As artists, theirs was foremost an aesthetic radicalism invested in Freudian examinations of the psyche through the imagery of the unconscious. “But when [the movement] emerged in Europe,” notes the PBS Art Assignment video above, “during the tenuous, turbulent years following World War I and leading up to World War II, Surrealism positioned itself not as an escape from life, but as a revolutionary force within it.”
Breton joined the French Communist Party in 1927, was tossed out in 1933, and in 1934 delivered a speech, which became a pamphlet entitled “What is Surrealism?” Here Breton redefined Surrealism as an anti-fascist position, “a living movement, that is to say a movement undergoing a constant process of becoming…. surrealism has brought together and is still bringing together diverse temperaments individually obeying or resisting a variety of bents.”
Here he alludes to previous political turmoil in the Surrealist ranks: “The fact that certain of the first participants in surrealist activity have thrown in the sponge and have been discarded has brought about the retiring from circulation of some ways of thinking.” The reference is partly to Dali, whom Breton expelled from the Surrealist group that same year for “the glorification of Hitlerian fascism.”
As World War II began, many Surrealists fled Europe for the United States. Breton traveled the Caribbean, settled in New York, and developed a friendship with Martinican poet, writer, and statesman Aime Cesaire. He met Trotsky, Frida Kahlo, and Diego Rivera in Mexico, and participated in the burgeoning Surrealist movement in the U.S. and Latin America.

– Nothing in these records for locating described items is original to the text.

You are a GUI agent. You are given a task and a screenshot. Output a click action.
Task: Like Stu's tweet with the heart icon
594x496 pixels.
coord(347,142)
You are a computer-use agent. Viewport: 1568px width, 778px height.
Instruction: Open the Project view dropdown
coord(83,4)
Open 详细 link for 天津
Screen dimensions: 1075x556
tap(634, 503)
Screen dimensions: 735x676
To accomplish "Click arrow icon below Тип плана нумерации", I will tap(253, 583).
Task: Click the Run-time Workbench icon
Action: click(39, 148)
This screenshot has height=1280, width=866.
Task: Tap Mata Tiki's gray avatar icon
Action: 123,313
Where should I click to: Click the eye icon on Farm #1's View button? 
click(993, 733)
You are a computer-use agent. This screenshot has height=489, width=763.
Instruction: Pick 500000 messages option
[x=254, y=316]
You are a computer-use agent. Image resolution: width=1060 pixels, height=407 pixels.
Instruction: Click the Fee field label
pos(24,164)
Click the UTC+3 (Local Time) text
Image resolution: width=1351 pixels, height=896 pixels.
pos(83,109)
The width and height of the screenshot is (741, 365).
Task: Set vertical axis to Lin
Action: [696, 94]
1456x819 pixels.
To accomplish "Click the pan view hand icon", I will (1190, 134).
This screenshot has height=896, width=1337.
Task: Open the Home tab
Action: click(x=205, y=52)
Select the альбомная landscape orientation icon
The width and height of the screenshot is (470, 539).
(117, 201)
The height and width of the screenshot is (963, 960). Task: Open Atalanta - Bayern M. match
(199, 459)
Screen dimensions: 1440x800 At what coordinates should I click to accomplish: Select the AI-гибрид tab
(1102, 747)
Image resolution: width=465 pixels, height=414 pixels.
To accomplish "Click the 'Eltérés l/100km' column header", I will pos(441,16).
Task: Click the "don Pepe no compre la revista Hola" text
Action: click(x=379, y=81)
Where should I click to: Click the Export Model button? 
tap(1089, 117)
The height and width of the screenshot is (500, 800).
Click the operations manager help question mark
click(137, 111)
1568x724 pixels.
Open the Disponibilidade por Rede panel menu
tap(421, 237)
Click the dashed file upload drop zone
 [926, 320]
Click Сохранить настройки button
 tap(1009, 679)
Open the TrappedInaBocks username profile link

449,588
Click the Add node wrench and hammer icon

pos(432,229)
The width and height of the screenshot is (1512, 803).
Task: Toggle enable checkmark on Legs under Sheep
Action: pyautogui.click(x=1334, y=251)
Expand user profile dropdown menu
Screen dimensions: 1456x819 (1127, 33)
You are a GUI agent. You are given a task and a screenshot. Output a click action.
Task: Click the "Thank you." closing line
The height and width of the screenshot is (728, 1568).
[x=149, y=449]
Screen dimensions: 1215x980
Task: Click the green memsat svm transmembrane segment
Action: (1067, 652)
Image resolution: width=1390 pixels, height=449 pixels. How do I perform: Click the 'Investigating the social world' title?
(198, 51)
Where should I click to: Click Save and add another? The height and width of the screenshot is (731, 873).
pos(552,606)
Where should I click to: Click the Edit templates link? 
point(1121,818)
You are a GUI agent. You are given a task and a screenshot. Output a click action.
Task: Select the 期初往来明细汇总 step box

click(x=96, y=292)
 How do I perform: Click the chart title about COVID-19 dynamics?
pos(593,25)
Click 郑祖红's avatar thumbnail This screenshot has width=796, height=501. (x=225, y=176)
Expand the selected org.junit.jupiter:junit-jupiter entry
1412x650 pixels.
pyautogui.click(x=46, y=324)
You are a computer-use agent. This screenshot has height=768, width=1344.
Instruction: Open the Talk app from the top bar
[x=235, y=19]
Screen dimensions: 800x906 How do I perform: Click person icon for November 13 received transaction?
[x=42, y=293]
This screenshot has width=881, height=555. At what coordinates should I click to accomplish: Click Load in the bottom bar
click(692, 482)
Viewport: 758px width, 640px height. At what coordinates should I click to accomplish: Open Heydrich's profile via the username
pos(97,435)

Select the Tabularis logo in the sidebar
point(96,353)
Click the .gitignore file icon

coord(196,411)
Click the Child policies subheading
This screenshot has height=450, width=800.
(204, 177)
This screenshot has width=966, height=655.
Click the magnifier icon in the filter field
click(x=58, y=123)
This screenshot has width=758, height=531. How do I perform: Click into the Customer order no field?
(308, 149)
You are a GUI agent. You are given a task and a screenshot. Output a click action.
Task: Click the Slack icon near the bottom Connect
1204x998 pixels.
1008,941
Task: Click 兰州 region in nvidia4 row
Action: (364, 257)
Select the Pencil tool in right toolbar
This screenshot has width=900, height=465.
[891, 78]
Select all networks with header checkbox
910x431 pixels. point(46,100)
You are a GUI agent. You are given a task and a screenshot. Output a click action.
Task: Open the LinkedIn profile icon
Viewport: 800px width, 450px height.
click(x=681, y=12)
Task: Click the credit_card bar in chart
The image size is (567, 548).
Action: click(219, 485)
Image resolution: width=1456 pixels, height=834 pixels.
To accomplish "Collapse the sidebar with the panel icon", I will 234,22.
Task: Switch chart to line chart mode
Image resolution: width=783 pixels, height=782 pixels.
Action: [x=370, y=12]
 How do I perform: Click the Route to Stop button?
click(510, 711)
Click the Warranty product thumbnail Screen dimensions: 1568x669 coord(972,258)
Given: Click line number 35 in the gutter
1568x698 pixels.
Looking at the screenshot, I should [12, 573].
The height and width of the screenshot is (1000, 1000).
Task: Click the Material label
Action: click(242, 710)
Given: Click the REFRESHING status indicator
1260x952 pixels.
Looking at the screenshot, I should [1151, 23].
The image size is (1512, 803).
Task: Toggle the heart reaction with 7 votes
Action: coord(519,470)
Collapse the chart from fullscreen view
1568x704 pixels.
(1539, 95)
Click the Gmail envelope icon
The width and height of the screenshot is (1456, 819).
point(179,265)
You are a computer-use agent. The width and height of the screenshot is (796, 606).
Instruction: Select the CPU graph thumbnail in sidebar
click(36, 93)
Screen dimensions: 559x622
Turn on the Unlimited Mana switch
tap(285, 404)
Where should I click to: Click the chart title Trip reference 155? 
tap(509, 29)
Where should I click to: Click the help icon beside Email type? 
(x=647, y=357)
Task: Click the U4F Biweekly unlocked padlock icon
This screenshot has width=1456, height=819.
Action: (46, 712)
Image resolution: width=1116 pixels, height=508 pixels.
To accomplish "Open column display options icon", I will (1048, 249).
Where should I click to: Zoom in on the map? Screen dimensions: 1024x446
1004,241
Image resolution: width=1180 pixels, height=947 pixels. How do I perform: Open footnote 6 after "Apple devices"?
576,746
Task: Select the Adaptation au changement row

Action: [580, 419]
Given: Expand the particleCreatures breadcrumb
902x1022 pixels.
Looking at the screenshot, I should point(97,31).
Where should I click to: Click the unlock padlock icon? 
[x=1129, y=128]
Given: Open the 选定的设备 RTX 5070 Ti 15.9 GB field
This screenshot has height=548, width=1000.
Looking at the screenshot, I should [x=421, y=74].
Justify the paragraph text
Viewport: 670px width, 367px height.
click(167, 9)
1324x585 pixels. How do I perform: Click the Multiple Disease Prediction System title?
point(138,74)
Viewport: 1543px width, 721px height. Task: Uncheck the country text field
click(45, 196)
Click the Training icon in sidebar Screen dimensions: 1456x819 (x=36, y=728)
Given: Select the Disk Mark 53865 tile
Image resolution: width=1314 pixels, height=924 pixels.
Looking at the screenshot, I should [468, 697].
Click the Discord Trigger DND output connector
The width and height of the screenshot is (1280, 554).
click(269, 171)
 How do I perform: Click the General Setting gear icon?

The influence of Breton and his Surrealist literary peers on mid-century fiction and poetry in the decolonizing global south was significant. Breton “insisted art be created for revolution not profit”—points out the video above, “Surrealism: The Big Ideas." Dali, on the other hand,“wasn’t really into all that.” The painter retreated to the U.S. in 1940 with his wife Gala, spending his time on both coasts and becoming a popular sensation. America “offered Dali endless opportunities for his talents.”
Dali “introduced Surrealism to the general public, and made it fun!... America loved it, and him. They made Dali a celebrity," and he helped popularize a Surrealist aesthetic in Hollywood film and Madison Avenue advertising. But to really understand the movement, we must not look only to its visual vocabulary and its influence on pop culture, but also to the poetry, philosophy, and politics of its founder.